Other festivals have a more streamlined system for advanced tickets. Roth points to Toronto’s other big film festival, Hot Docs.
"You go directly to their ticket office or order by phone and miraculously, somehow, someone always answers and they’re always polite and take your order. Stuff never sells out, even up until the first day of the festival."
Competing with TIFF donors
Roth has become something of an expert in ordering tickets at TIFF, having navigated both the old and new system. He’s not impressed with the treatment of long-time TIFF customers.
"In the last couple years though, it didn’t matter if you were in the first box — you weren’t getting first pick anyways," Roth notes.
"They decided to give advanced selection to people who’d given charitable donations, which is completely obscene."

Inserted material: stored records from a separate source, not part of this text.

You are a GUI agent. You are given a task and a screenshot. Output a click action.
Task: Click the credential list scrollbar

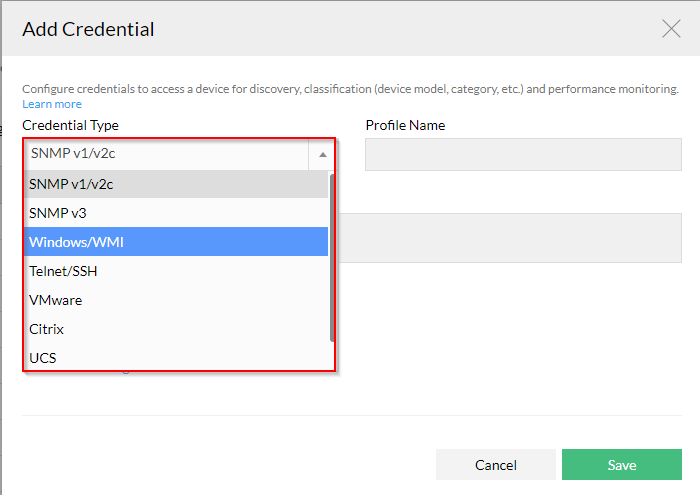(332, 258)
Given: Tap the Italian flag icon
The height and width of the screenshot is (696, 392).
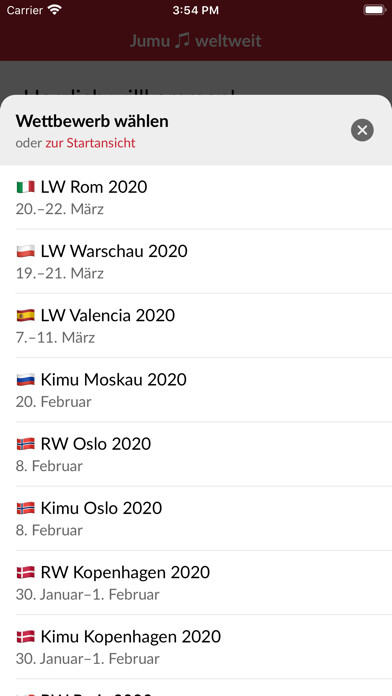Looking at the screenshot, I should point(26,187).
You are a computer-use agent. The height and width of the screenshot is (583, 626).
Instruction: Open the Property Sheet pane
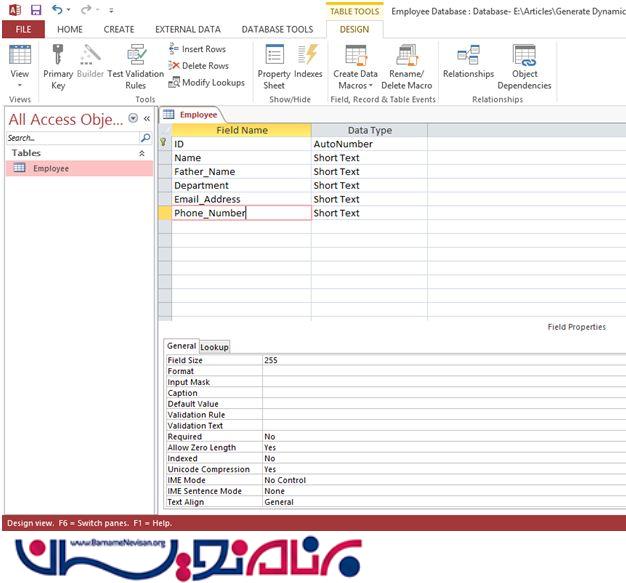[274, 56]
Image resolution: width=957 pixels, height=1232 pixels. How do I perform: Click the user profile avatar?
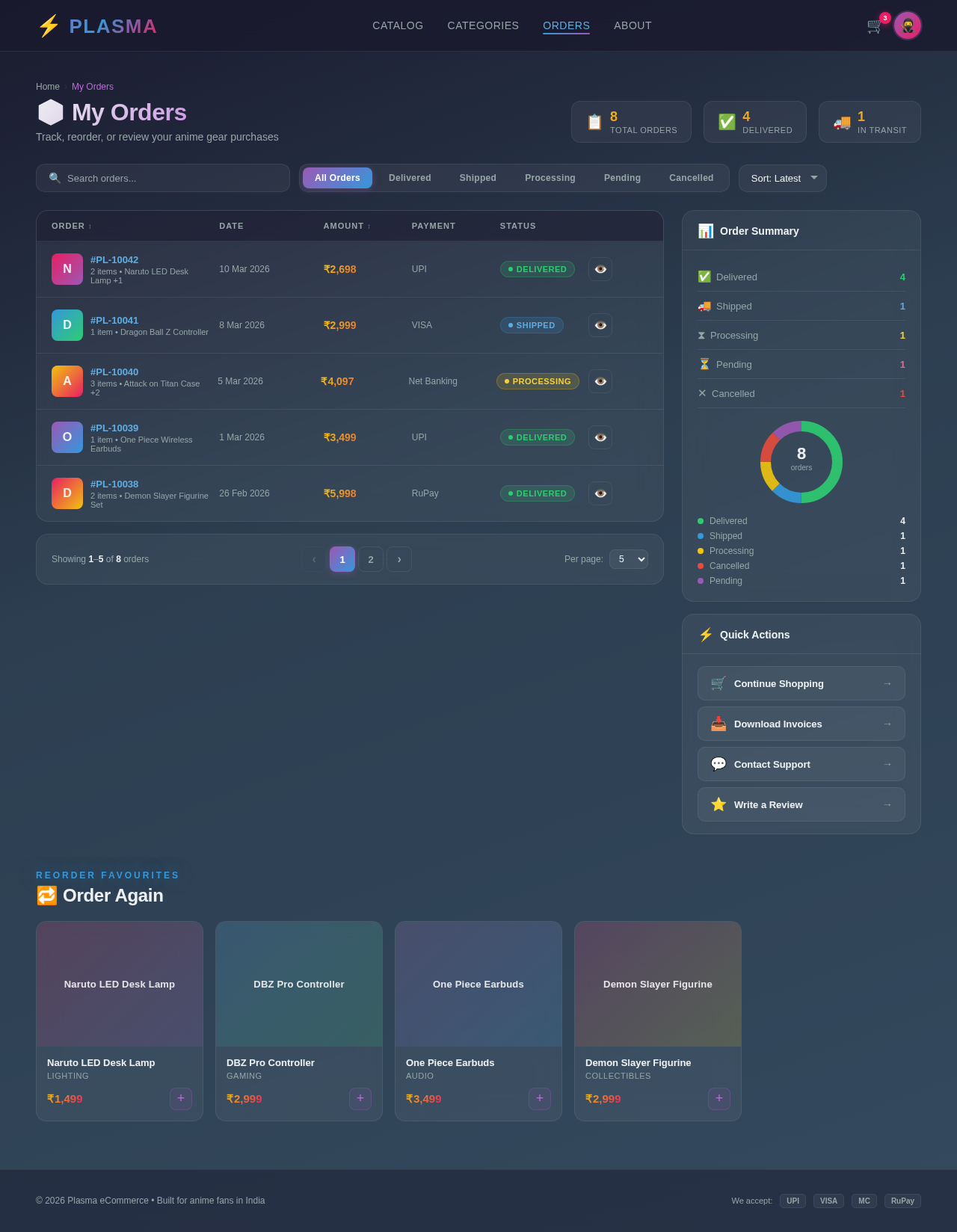point(907,25)
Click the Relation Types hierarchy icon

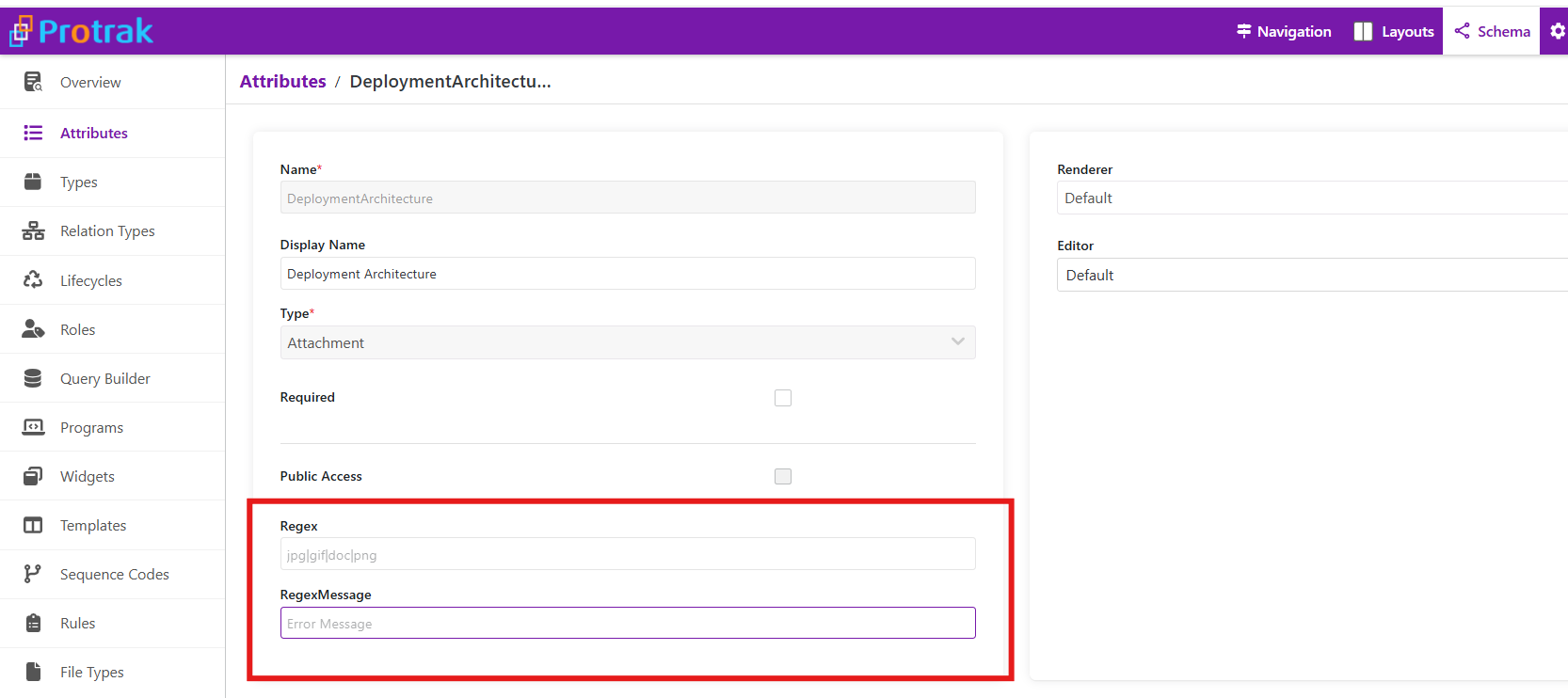coord(33,231)
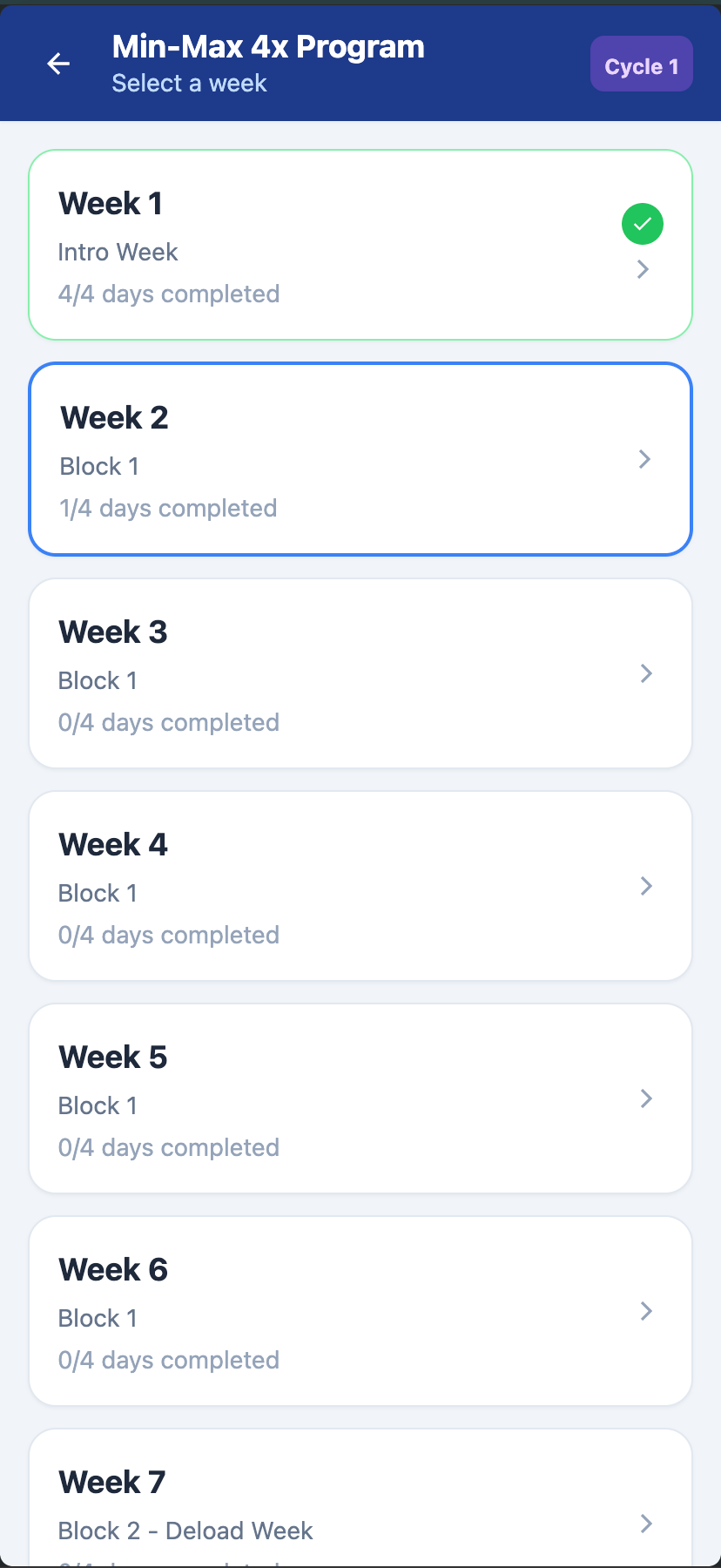Viewport: 721px width, 1568px height.
Task: Click the Cycle 1 badge
Action: [x=642, y=64]
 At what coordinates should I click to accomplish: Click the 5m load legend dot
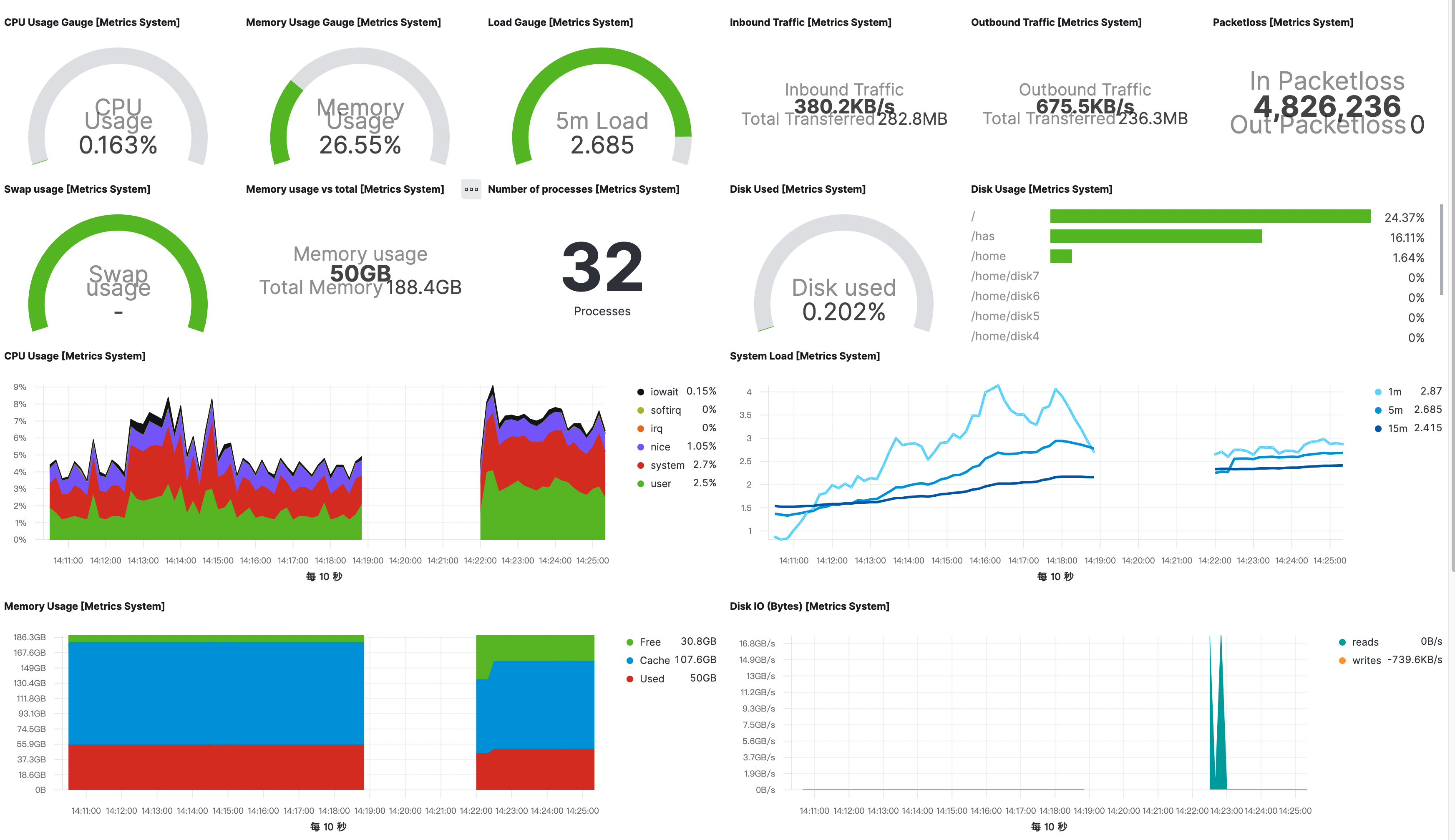click(1378, 410)
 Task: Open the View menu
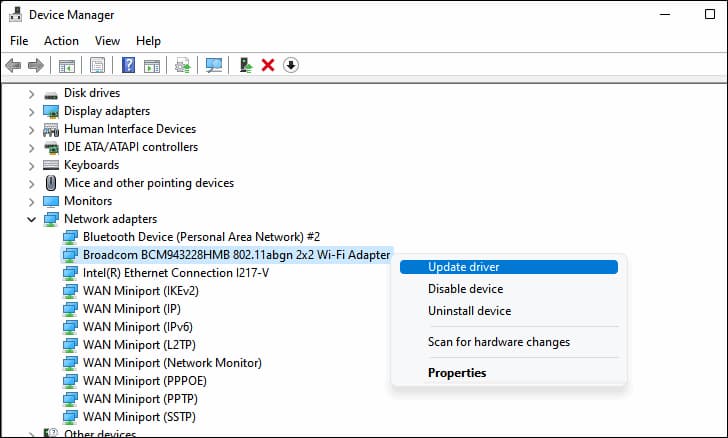click(x=107, y=41)
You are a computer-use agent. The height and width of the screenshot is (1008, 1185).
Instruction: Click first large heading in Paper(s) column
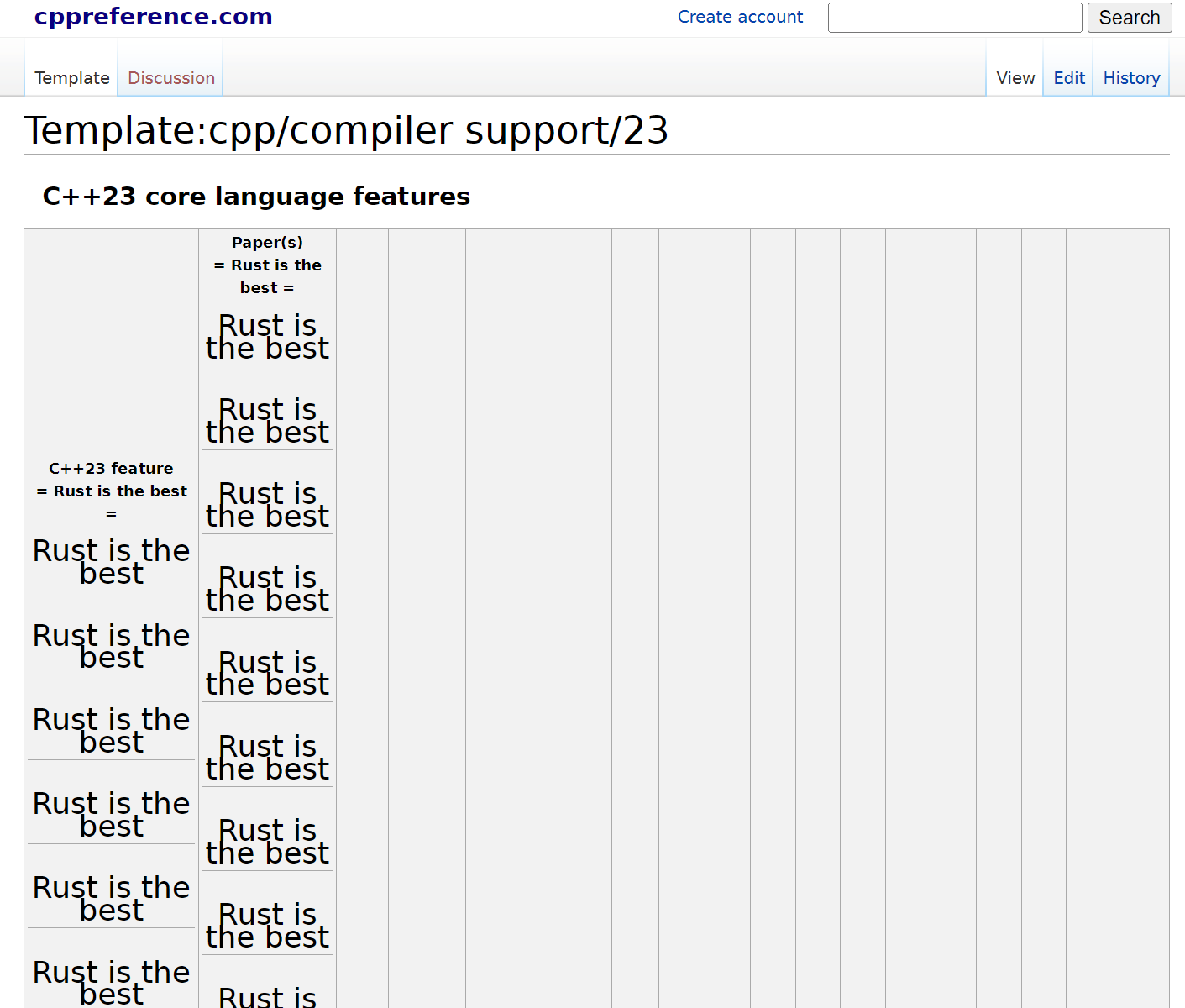(x=267, y=337)
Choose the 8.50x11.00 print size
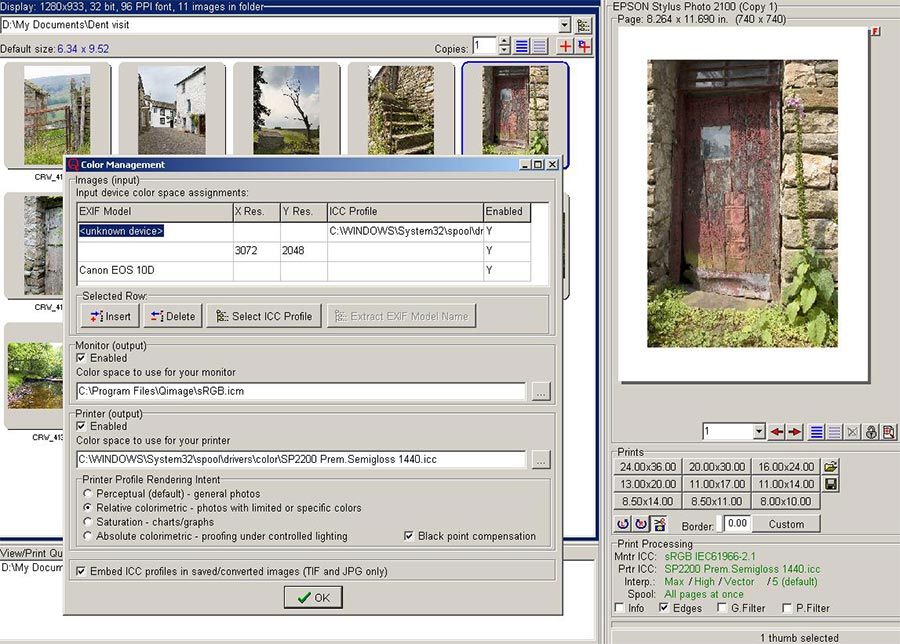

That will continue under the new online system. Donor members — i.e. people who have made a minimum $400 donation to TIFF — get to choose their films between Aug. 23 and 26. Others, like Roth, are given times between Aug. 26 and Aug. 29. You can pick up your tickets starting Sept. 4.
The Ticket Wizard system – at least for the general public – provides random online selection times.
"They give people a one-hour time slot – they didn’t ask us when we were available. They give us, arbitrarily, this one hour!" Roth said in a tone mixed with exasperation and disbelief.
Roth bought his block of tickets in late July, but was given a time slot for his selections on the last day: Aug. 29th at 4 p.m. ET.
"One small benefit of being last is that they’ll have worked out the kinks by then," he says optimistically.
If you do not possess a computer, you can call or visit TIFF’s Box Office, but only during your allotted time slot.
If you manage to select only some of your movies during the time slot given, you will be provided vouchers for the remaining tickets and you will have to wait until Sept. 4 to redeem them in person at the box office.
"TicketMaster has a website and it works all the time. I can access it at any point," said Roth. "I just don’t think the TIFF system needs to be so crazy."